[What is expected] Only the number is needed: the count of lines in the records with the word "computer".

(Saved entries)

Start of Block

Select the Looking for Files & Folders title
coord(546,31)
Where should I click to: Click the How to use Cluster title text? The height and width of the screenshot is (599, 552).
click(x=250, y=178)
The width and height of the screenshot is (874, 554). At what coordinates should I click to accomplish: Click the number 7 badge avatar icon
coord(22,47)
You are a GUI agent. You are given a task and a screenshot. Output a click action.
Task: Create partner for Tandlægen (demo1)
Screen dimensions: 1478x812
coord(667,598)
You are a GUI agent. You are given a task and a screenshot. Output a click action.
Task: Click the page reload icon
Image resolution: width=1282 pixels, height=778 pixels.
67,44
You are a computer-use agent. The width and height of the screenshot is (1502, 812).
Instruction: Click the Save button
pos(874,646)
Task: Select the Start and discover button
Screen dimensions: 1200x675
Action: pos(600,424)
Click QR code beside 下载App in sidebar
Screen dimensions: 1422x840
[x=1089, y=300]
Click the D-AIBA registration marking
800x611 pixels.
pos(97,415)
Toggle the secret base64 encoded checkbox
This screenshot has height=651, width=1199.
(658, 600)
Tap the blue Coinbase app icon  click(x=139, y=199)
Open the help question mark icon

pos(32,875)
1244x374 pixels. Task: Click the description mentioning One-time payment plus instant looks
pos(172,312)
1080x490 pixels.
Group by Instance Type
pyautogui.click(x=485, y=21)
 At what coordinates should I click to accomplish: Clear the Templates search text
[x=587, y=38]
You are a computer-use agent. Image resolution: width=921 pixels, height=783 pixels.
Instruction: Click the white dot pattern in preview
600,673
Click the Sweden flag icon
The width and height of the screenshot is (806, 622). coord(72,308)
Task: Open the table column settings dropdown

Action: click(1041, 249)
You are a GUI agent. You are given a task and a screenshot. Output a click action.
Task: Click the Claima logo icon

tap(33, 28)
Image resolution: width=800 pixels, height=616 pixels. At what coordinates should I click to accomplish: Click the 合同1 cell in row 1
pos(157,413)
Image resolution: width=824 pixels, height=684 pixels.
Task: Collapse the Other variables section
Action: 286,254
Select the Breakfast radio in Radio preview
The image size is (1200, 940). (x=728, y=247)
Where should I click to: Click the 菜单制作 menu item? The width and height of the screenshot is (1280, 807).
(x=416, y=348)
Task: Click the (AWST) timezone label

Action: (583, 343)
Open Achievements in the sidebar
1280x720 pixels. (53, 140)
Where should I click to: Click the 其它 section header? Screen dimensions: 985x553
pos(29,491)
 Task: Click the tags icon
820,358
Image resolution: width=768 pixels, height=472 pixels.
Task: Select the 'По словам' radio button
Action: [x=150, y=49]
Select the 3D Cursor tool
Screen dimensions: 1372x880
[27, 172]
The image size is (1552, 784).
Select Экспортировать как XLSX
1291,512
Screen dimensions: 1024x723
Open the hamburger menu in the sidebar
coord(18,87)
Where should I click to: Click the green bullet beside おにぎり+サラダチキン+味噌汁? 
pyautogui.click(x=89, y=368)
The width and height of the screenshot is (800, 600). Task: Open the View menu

End of Block

[Answer space] 2